Professional Writing

Primary Audience: Juniors/Seniors

Three hours of lecture, discussion, and workshops per week. Includes principles and practices of writing and communication skills relevant to environmental professionals. Emphasizes proficiency in analyzing audience and purpose; selecting, developing and organizing information in an appropriate design; and writing clearly, precisely and effectively. Fall and Spring.

Prerequisite: EWP 290 and junior or senior status, or permission of instructor.

Learning Outcomes

Students who successfully complete EWP 407 will demonstrate the ability to:

  • Write in a range of professional genres appropriate for environmental disciplines.
  • Produce a sustained, multiple-product writing project.
  • Enact methods of audience analysis to produce texts that reflect considerations of audience, context, and purpose.
  • Use copyediting and document design strategies that demonstrate an understanding of the relationship of design and text, and that show competency for using appropriate technology to produce those documents.
  • Collaborate ethically and responsibly.
  • Convey information effectively in an oral presentation.

Course Projects

Formal Projects Include:

  • Proposals
  • Reports
  • Instructions
  • Business correspondence (emails, letters, memos)
  • Document Design

Primary Audience: Juniors/Seniors

Three hours of lecture, discussion, and workshops per week for 10 Weeks. Emphasizes writing practices required of paper and bioprocess engineers, including proposals and technical reports. Develop proficiency in determining the purpose of a document; analyzing audience; selecting, developing and organizing information in an appropriate design; and writing clearly, precisely and effectively.

Learning Outcomes

Students who successfully complete EWP 444 will demonstrate the ability to:

  • Produce a proposal and technical report appropriate for the field of PBE.
  • Enact methods of audience analysis to produce texts that reflect considerations of audience, context, and purpose.
  • Use copyediting and document design strategies that demonstrate an understanding of the relationship of design and text, and that show competency for using appropriate technology to produce those documents.
  • Collaborate ethically and responsibly.
.....
THE PROBLEM: Please answer from the professional writing text: which field must the proposal and technical report in EWP 444 be appropriate for?

LISTING:
.....
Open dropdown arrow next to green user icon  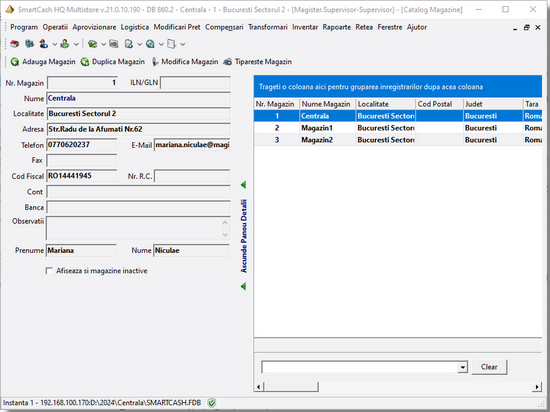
.....
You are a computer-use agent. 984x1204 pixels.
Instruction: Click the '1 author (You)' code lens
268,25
.....
CORRECT OUTPUT: The field of PBE.